Aún no estaba preparado para que eso sucediera. Se sentó al borde de la cama y le hizo señas para que se acercara. Ella le hizo caso de mala gana. Pedro la atrajo hasta que quedó de pie entre sus piernas.

—No seas tan rígida —dijo con suavidad—. Ya llegamos dos horas tarde. ¿Qué significa otra hora más?

—¡Pedro! Juro que eres incorregible.

Paula se apartó de él. Cogió su bolso y sacó el lápiz de labios. Le habló mientras se retocaba el maquillaje.

—Ya nos hemos excedido. No sé qué voy a contarle a mi hermano.

—Dile la verdad —repuso él dejando traslucir su enfado—. Dile que has pasado el tiempo haciendo el amor con Pedro en la cama de papaíto.

La mano de Paula se quedó inmóvil en el aire. Primero miró a Pedro y luego a la cama. Parecía que había olvidado algo más que la fiesta, había olvidado dónde estaba. La enorme cama doselada se erguía en el centro de la habitación como un sonriente monstruo de reproches.

«La cama de papaíto»

—Muchas gracias por recordármelo, Pedro.

Tiró la barra de labios al interior del bolso y lo cerró con un ruido seco. Salió del cuarto sin decir palabra, cerrando de un portazo.

—¡Paula! ¡Maldita sea! —gritó él mientras trataba de ponerse los pantalones a la pata coja—. ¡Vuelve!

Paula corrió hasta que llegó a su coche. Abrió la puerta y recordó que se había dejado las llaves en la cocina. Por nada del mundo volvería a entrar en aquella casa, prefería ir caminando. Sin pensárselo dos veces, echó a andar por el camino de las dunas. Sus tacones crujían en el polvo, pero no aminoró el paso.

Pensó que no le importaba lo que su hermano pensara de ella cuando llegara a su casa. Tampoco importaba lo más mínimo la razón por la que Pedro la había llevado a la cama. ¿No había disfrutado? Pues eso. Era lo único que importaba. Aunque sólo se tratara de demostrar que podía seducirla.

Y vaya si podía.

Sin esfuerzo.

Fantástico.

Quizá necesitara satisfacer los tormentosos sentimientos que albergaba en contra de su padre. Bien. Podía soportarlo. Las había pasado mucho peores.

Había sido una decisión suya, Pedro no la había obligado. Ya era una mujer adulta y podía irse a la cama con quien le viniera en gana, ¿no?
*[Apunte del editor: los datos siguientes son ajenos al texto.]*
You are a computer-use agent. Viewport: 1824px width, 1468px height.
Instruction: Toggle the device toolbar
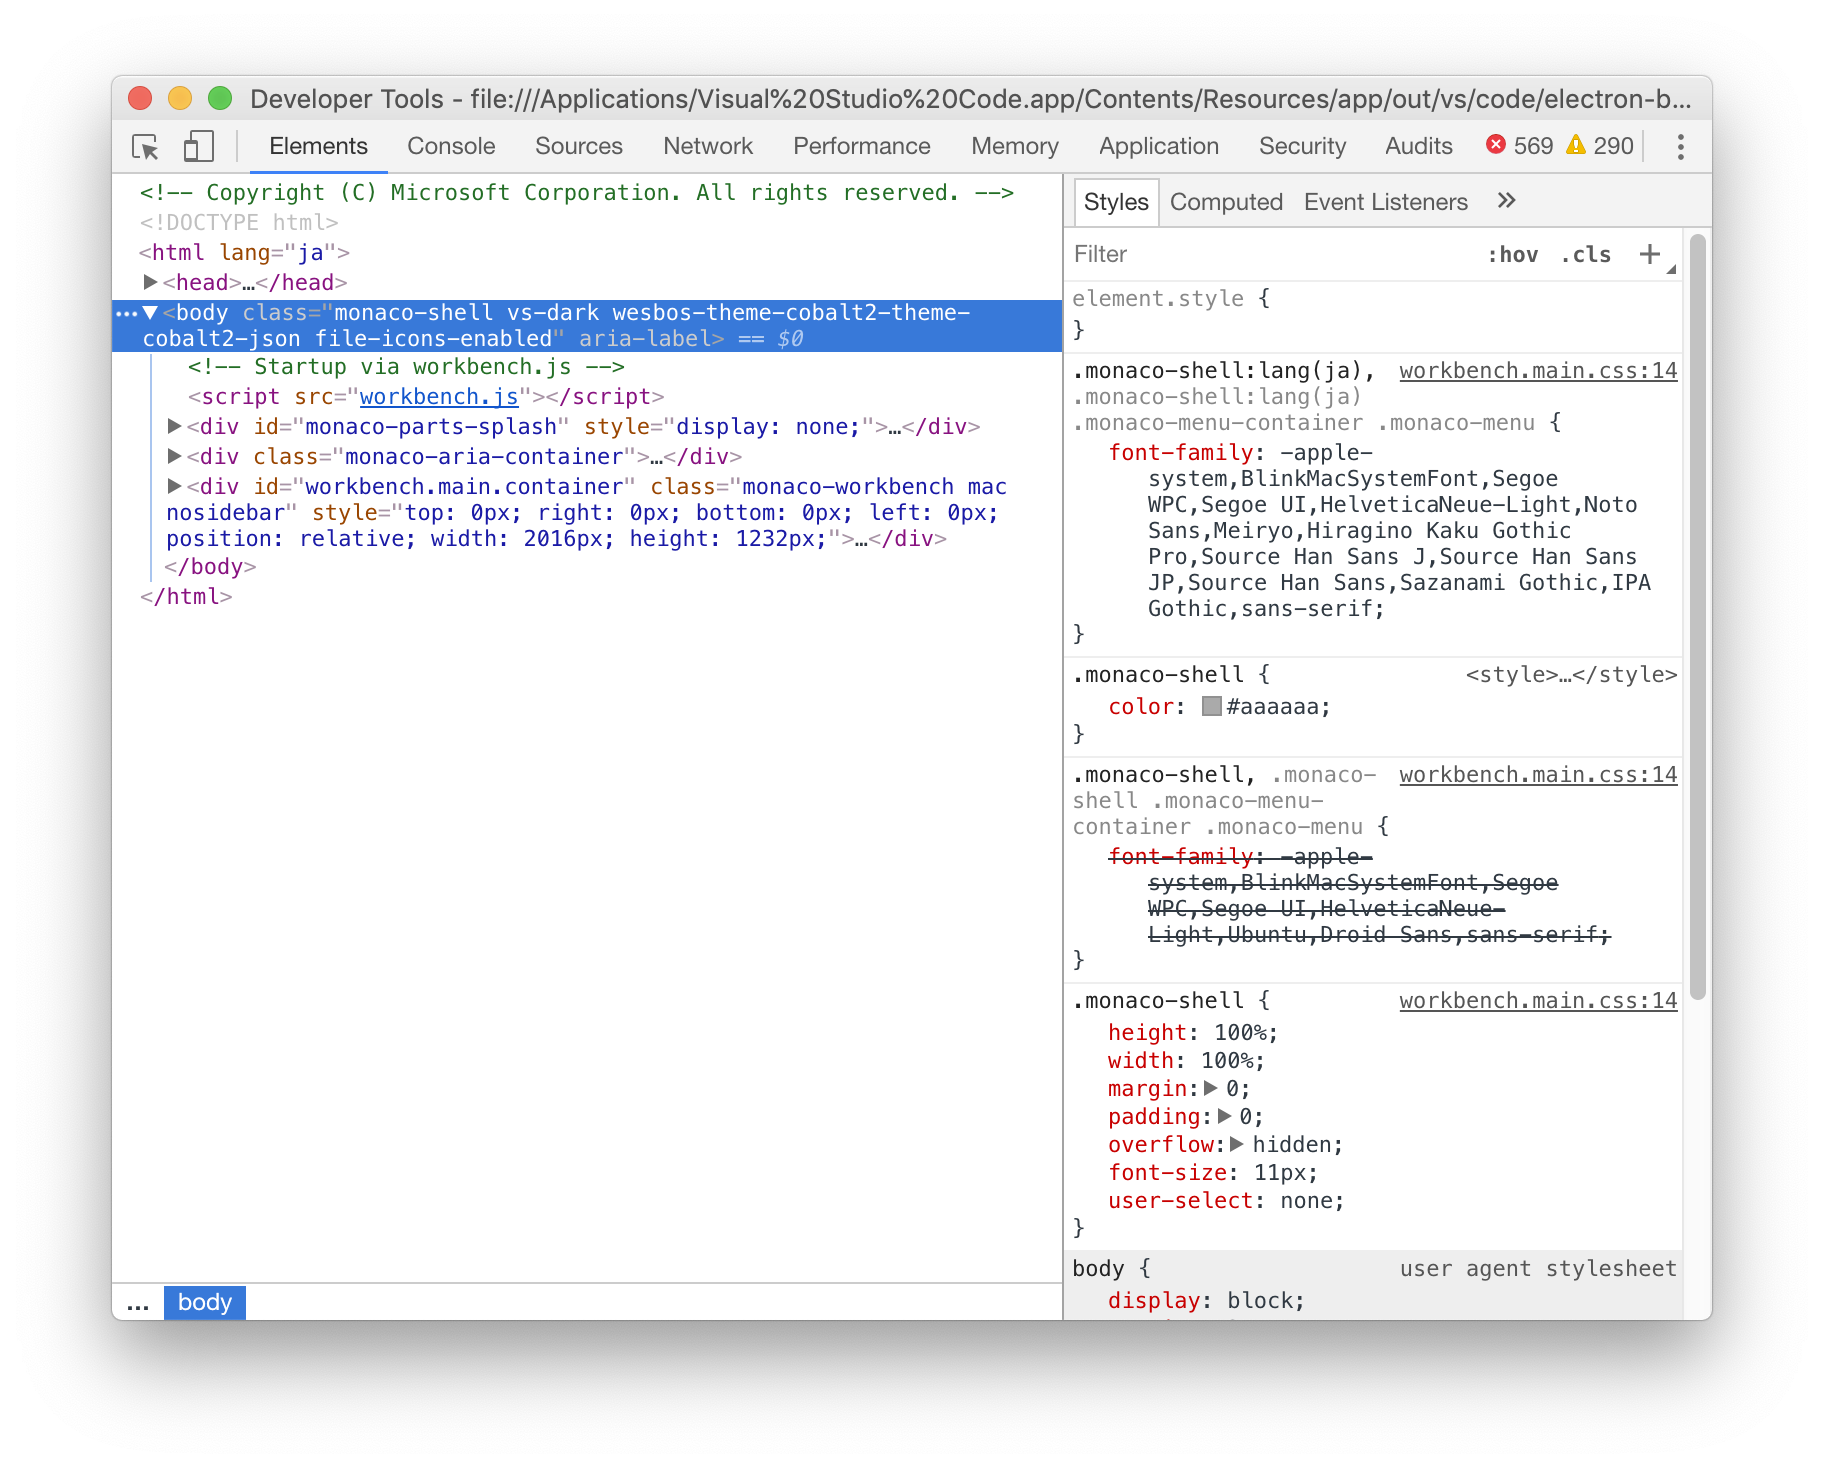point(196,145)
No estaba dispuesta a avergonzarse de lo que había hecho.

Ya era mayor y la niñas mayores no lloran. ¿De acuerdo? De acuerdo.

Con determinación, Paula ponía un pie delante del otro, intentando con todas sus fuerzas ignorar las lágrimas ardientes de frustración, rabia y dolor que se acumulaban en sus ojos.